Auch wenn viele der damals beschriebenen Seiten meine Unsicherheiten nicht überstanden haben (Dateien habe ich hingegen nie gelöscht und von Festplatte zu Festplatte mitziehen lassen), meinen allerersten Romananfang habe ich nie wegwerfen können – zum Glück. Denn so kann ich euch sogar „beweisen“, dass das erste Zitat aus der Feder meines fünfzehnjährigen Ichs stammt. Aus irgendeiner seltsamen Eingebung heraus habe ich die Rückseite des Blocks mit Datum signiert. Hm, vielleicht wird es da ja doch eines Tages eine Zeitmaschine geben und ich werde zurückgereist sein[6], um mir zu sagen, dass dieser Block eines Tages sehr, sehr bedeutend sein wird. Zumindest für mich.

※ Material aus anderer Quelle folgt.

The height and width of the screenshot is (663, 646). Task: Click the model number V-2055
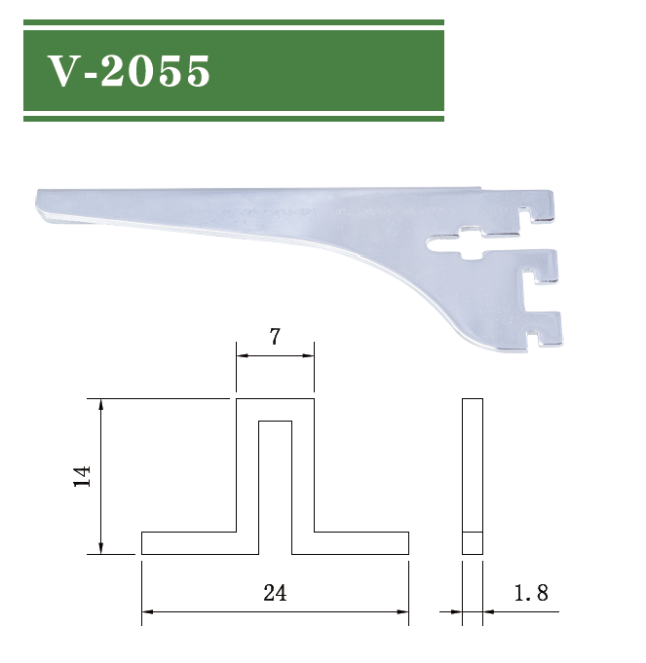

[1] Und die bis heute meine Freunde geblieben sind – denn hey, wenn ich sie damit nicht vergraulen konnte, dann schafft das wohl gar nichts mehr *g*
[2] Wundert es irgendwen, warum es niemanden überraschte, als ich mit schwarzem Makeup anfing – außer meinen Eltern natürlich *g*
[3] Und dann bringe ich sie noch zum Lachen, indem ich ihr erzähle, dass sie, die noch nie etwas Besseres als eine 4 in einem Diktat hatte, 18 Jahre später als Korrektorin arbeitet *g*
[4] Ja, das steht da wirklich exakt so, samt Kommafehler und den Leerzeichen am Absatzanfang, um die erste Zeile einzurücken 😉
[5] Ja, ich hatte schon immer einen gewissen Hang zur Melodramatik …
[6] Futur 2 – unsere grammatikalische Vorbereitung auf das Zeitalter der Zeitreisen!